ЗАДАНИЯ =>
**1.** Перечислите всех, кто, согласно тексту о Тарбагатае, оставил свидетельства о семейских.
**2.** Где, по тексту о Тарбагатае, были куплены зеркала в крестьянских избах?
**3.** Воспроизведите фрагмент текста о Тарбагатае, начиная со слов "Описанная А. И." и заканчивая словами "пролегал через Тарбагатай.".

СТРАНИЦА =>
#####

Описанная А. И. Мартосом встреча с тарбагатайцемФ. И. Заиграевым, в доме которого просвещенный русский путешественник мог отдохнуть телом и душой, не осталась незамеченной декабристами. Именно у этого старообрядца, крупного подрядчика, декабристы, видимо, неоднократно останавливались на постой, когда их путь пролегал через Тарбагатай.
Свидетельства о семейских оставлено Н. и М. Бестужевыми, А. П. Беляевым, А. Е. Розеном, И. Д. Якушкиным, В. И. Штейнгелем. Одно из них как бы продолжает рассказ А. И. Мартоса о Ф. И. Заиграеве и других тарбагатайцах:
«Помещали нас в крестьянские избы. Избы имели по нескольку комнат с обоями, большими окнами и досчатыми крышами. С одной стороны сеней была просторная комната для работников с могущественной русской печкой, по другую сторону от 2 до 5 комнат с голландскими печами; полы были усланы коврами туземного изделия. Столы и стулья были чисто выструганы и даже не было недостатка в зеркалах, купленных на Ирбитской ярмарке. Хозяйки гостеприимно угощали нас ветчиной, осетриной и разными пирогами. На дворах мы видели окованные железом телеги, хорошую сбрую, сильных и сытых лошадей и здоровых осанистых людей, производивших на нас удивительно хорошее впечатление. Было воскресение; все шли в молельную; мужчины в длинных армяках синего сукна и в хороших собольих шапках, женщины в шелковых с собольим воротником душегрейках; на головах шелковые платки, вышитые золотом и серебром. Многие из них капиталисты; у некоторых – тысяч до ста…
– Отчего ваши соседи так бедны? – спрашивал один из декабристов. – Как же им не быть бедными – отвечал наш хозяин: мы идем на работу в поле с петухами, а сибиряк варит себе кирпичный чай и пока соберется на работу, солнце уже успеет высоко подняться. Мы уж первую работу сделаем и отдыхаем, а сибиряк в самую жару мучит и лошадь и себя. Кроме того поселенцы предаются пьянству; они тратят каждую копейку и не могут скопить капитала» (цит. по: Максимов 1871, 324–325).

#####

ПРЕДСТАВЛЕННЫЕ ДАННЫЕ =>

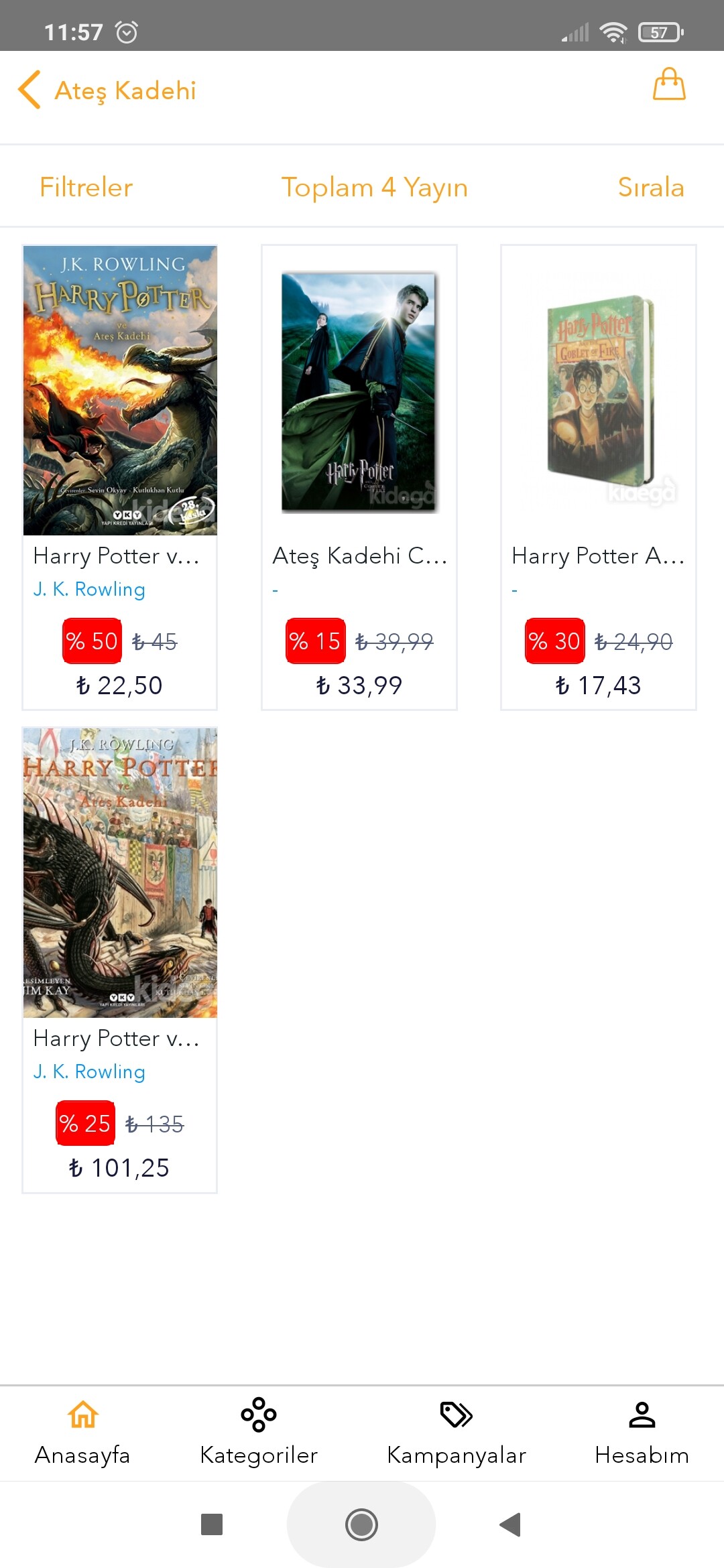Tap Android recent apps square button
Screen dimensions: 724x1568
[212, 1524]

#####

ОТВЕТЫ К ЗАДАНИЯМ =>
**1.** Н. Бестужев, М. Бестужев, А. П. Беляев, А. Е. Розен, И. Д. Якушкин, В. И. Штейнгель.

**2.** На Ирбитской ярмарке.

**3.**
Описанная А. И. Мартосом встреча с тарбагатайцемФ. И. Заиграевым, в доме которого просвещенный русский путешественник мог отдохнуть телом и душой, не осталась незамеченной декабристами. Именно у этого старообрядца, крупного подрядчика, декабристы, видимо, неоднократно останавливались на постой, когда их путь пролегал через Тарбагатай.